• [Input rows]:
........
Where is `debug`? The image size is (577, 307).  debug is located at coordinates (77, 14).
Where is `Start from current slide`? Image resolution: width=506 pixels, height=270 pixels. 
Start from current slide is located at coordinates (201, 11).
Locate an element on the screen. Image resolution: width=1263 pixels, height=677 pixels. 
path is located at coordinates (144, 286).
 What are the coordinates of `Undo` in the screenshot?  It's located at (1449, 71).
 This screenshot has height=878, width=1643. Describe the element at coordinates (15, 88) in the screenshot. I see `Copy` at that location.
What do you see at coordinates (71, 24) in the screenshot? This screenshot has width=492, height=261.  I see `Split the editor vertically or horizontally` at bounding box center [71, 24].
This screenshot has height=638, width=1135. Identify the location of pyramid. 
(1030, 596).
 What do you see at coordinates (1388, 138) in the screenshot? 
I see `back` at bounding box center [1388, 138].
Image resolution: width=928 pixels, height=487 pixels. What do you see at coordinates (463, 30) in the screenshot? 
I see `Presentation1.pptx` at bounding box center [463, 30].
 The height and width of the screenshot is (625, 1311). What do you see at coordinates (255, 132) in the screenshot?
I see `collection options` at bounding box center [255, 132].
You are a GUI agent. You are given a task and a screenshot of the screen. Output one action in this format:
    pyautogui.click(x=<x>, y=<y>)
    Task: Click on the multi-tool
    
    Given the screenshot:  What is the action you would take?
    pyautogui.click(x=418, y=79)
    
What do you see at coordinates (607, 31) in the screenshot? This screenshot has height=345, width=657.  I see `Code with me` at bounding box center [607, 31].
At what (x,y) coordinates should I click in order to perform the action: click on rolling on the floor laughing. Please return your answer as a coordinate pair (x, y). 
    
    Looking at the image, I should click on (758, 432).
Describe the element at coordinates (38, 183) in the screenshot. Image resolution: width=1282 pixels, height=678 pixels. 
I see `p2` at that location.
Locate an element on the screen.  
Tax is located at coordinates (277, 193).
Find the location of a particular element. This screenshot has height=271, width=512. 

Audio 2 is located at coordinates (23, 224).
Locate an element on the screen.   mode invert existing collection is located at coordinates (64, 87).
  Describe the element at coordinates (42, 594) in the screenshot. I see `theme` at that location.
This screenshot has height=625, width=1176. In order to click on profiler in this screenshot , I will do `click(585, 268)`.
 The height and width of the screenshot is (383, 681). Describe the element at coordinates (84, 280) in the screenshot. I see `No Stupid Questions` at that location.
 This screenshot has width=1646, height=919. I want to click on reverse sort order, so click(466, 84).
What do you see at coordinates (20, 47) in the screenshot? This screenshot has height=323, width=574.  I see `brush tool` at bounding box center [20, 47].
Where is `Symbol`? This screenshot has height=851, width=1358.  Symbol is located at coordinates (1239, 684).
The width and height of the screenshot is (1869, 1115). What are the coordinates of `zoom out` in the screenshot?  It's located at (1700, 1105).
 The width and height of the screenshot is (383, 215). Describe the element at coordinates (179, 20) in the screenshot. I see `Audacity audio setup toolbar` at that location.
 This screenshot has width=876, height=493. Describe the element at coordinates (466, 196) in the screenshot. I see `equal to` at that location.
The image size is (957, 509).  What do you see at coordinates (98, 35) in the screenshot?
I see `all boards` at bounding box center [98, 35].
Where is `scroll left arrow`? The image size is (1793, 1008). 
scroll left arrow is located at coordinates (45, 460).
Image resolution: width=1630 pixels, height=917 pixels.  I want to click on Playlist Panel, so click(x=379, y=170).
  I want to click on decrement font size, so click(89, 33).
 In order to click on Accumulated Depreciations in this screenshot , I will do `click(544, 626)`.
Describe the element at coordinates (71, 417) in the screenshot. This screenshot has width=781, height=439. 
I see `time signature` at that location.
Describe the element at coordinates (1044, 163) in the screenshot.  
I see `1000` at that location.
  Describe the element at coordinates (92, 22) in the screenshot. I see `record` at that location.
........
Copy every one of the entries above word for word.

Where is `debug`? The image size is (577, 307).  debug is located at coordinates (77, 14).
Where is `Start from current slide`? Image resolution: width=506 pixels, height=270 pixels. 
Start from current slide is located at coordinates (201, 11).
Locate an element on the screen. Image resolution: width=1263 pixels, height=677 pixels. 
path is located at coordinates (144, 286).
 What are the coordinates of `Undo` in the screenshot?  It's located at (1449, 71).
 This screenshot has height=878, width=1643. Describe the element at coordinates (15, 88) in the screenshot. I see `Copy` at that location.
What do you see at coordinates (71, 24) in the screenshot? This screenshot has width=492, height=261.  I see `Split the editor vertically or horizontally` at bounding box center [71, 24].
This screenshot has height=638, width=1135. Identify the location of pyramid. 
(1030, 596).
 What do you see at coordinates (1388, 138) in the screenshot? 
I see `back` at bounding box center [1388, 138].
Image resolution: width=928 pixels, height=487 pixels. What do you see at coordinates (463, 30) in the screenshot? 
I see `Presentation1.pptx` at bounding box center [463, 30].
 The height and width of the screenshot is (625, 1311). What do you see at coordinates (255, 132) in the screenshot?
I see `collection options` at bounding box center [255, 132].
You are a GUI agent. You are given a task and a screenshot of the screen. Output one action in this format:
    pyautogui.click(x=<x>, y=<y>)
    Task: Click on the multi-tool
    
    Given the screenshot:  What is the action you would take?
    pyautogui.click(x=418, y=79)
    
What do you see at coordinates (607, 31) in the screenshot? This screenshot has height=345, width=657.  I see `Code with me` at bounding box center [607, 31].
At what (x,y) coordinates should I click in order to perform the action: click on rolling on the floor laughing. Please return your answer as a coordinate pair (x, y). 
    
    Looking at the image, I should click on (758, 432).
Describe the element at coordinates (38, 183) in the screenshot. Image resolution: width=1282 pixels, height=678 pixels. 
I see `p2` at that location.
Locate an element on the screen.  
Tax is located at coordinates (277, 193).
Find the location of a particular element. This screenshot has height=271, width=512. 

Audio 2 is located at coordinates (23, 224).
Locate an element on the screen.   mode invert existing collection is located at coordinates (64, 87).
  Describe the element at coordinates (42, 594) in the screenshot. I see `theme` at that location.
This screenshot has height=625, width=1176. In order to click on profiler in this screenshot , I will do `click(585, 268)`.
 The height and width of the screenshot is (383, 681). Describe the element at coordinates (84, 280) in the screenshot. I see `No Stupid Questions` at that location.
 This screenshot has width=1646, height=919. I want to click on reverse sort order, so click(466, 84).
What do you see at coordinates (20, 47) in the screenshot? This screenshot has height=323, width=574.  I see `brush tool` at bounding box center [20, 47].
Where is `Symbol`? This screenshot has height=851, width=1358.  Symbol is located at coordinates (1239, 684).
The width and height of the screenshot is (1869, 1115). What are the coordinates of `zoom out` in the screenshot?  It's located at (1700, 1105).
 The width and height of the screenshot is (383, 215). Describe the element at coordinates (179, 20) in the screenshot. I see `Audacity audio setup toolbar` at that location.
 This screenshot has width=876, height=493. Describe the element at coordinates (466, 196) in the screenshot. I see `equal to` at that location.
The image size is (957, 509).  What do you see at coordinates (98, 35) in the screenshot?
I see `all boards` at bounding box center [98, 35].
Where is `scroll left arrow`? The image size is (1793, 1008). 
scroll left arrow is located at coordinates (45, 460).
Image resolution: width=1630 pixels, height=917 pixels.  I want to click on Playlist Panel, so click(x=379, y=170).
  I want to click on decrement font size, so click(89, 33).
 In order to click on Accumulated Depreciations in this screenshot , I will do `click(544, 626)`.
Describe the element at coordinates (71, 417) in the screenshot. This screenshot has width=781, height=439. 
I see `time signature` at that location.
Describe the element at coordinates (1044, 163) in the screenshot.  
I see `1000` at that location.
  Describe the element at coordinates (92, 22) in the screenshot. I see `record` at that location.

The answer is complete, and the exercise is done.